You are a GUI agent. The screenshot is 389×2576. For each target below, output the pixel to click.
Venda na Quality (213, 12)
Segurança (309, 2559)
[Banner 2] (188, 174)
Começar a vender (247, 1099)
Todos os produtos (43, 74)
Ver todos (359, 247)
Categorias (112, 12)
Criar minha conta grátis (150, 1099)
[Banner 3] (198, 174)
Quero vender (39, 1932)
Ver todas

=== Try it ===
From the line containing "Venda na Quality (213, 12)" through the last line of the records above, reproduce every line exactly.

=== Reply to the task ===
Venda na Quality (213, 12)
Segurança (309, 2559)
[Banner 2] (188, 174)
Começar a vender (247, 1099)
Todos os produtos (43, 74)
Ver todos (359, 247)
Categorias (112, 12)
Criar minha conta grátis (150, 1099)
[Banner 3] (198, 174)
Quero vender (39, 1932)
Ver todas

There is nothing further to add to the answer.